Maria Hupfield (born 1975) is a Canadian artist and professor at the University of Toronto Mississauga. She is an Anishinaabe, specifically an Ojibwe and a member of the Wasauksing First Nation, located in Ontario, Canada. Hupfield works in a variety of media, including video and performance. Her performance practice references Anishinaabeg oral history and feminist performance history.

== Early life and education ==
Hupfield grew up in Parry Sound, Ontario. She earned both a BA from the University of Toronto and diploma from Sheridan College in art and art history in 1999, after studying in a joint program at the University of Toronto Mississauga. She also graduated with a minor in native studies from the University of Toronto, and received an MFA from York University.

== Career ==
The One Who Keeps On Giving, a 2017 solo exhibition of her work at The Power Plant in Toronto was called a "triumphal homecoming" by Murray Whyte of the Toronto Star. Other solo exhibitions include East Wind Brings a New Day at the MacKenzie Art Gallery, Regina (2015) and Strange Customs Prevail at Art Gallery of Southwestern Manitoba in 2011 and Galerie l'UQAM in Montreal in 2017.

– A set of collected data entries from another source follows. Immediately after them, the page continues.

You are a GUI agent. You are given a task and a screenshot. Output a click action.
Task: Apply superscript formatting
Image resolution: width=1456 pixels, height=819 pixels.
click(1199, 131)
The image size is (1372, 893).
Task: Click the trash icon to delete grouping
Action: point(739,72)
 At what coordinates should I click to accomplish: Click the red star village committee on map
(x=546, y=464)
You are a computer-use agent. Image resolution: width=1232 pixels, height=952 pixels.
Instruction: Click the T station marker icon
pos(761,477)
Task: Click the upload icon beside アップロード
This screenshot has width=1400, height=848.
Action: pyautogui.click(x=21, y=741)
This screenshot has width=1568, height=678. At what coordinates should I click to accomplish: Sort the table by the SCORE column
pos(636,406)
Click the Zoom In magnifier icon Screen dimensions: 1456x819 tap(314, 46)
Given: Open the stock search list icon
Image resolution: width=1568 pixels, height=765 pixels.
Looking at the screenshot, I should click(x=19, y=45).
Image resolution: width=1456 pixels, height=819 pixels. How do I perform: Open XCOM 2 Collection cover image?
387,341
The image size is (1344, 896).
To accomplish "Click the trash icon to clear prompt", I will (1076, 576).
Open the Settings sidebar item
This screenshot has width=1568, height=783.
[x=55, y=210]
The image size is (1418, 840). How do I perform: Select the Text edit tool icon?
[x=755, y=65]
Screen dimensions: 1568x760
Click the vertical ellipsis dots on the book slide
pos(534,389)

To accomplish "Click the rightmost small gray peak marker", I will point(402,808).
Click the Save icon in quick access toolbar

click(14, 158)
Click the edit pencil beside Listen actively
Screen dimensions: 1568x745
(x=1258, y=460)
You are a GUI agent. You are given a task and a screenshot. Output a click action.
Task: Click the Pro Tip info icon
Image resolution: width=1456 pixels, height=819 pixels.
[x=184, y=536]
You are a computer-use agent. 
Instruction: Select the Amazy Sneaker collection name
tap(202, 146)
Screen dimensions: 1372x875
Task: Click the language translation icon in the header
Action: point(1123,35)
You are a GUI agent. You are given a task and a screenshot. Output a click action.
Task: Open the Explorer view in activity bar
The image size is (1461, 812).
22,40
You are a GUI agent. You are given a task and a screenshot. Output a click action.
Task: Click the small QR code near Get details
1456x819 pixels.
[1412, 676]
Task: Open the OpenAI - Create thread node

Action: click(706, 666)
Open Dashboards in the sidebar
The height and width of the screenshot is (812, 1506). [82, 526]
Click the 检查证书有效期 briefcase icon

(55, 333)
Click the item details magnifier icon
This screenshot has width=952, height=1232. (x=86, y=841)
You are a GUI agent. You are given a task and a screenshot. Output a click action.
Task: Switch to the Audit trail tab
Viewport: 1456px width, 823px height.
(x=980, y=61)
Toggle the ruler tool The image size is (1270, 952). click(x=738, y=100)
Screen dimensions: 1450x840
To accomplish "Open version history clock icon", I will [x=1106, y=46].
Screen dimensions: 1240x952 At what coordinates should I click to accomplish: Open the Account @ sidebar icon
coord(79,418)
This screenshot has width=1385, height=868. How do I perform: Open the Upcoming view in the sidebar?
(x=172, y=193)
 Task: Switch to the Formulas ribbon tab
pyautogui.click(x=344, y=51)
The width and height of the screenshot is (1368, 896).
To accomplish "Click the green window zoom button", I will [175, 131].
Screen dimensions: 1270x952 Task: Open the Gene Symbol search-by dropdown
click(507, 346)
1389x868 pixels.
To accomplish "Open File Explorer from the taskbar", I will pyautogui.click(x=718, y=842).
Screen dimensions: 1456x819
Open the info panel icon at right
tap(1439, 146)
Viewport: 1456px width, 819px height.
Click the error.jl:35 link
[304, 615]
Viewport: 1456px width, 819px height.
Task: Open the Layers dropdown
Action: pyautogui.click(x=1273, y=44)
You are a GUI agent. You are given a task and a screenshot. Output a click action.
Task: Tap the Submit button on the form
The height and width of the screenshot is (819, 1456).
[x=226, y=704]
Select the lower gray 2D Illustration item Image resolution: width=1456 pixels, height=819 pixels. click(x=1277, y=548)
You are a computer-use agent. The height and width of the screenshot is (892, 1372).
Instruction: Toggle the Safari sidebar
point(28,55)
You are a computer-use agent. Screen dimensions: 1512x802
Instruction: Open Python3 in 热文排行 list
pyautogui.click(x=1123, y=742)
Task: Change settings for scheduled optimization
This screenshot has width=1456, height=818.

Hupfield is the founder of 7th Generation Image Makers, an arts and mural program for Native youth in downtown Toronto. She is co-owner of Native Art Department International, with her partner Jason Lujan.
From 2007 to 2011 she was Assistant Professor in Visual Art and Material Practice at Emily Carr University of Art and Design. She is the 2014 recipient of the Joan Mitchell Foundation Painting and Sculpture Grant. In 2018, Hupfield was awarded the Hnatyshyn Foundation prize for outstanding achievement by a Canadian mid-career artist.

Hupfield is currently an Assistant Professor of Indigenous Digital Arts and Performance and a Canadian Research Chair in Transdisciplinary Indigenous Arts at the University of Toronto Mississauga.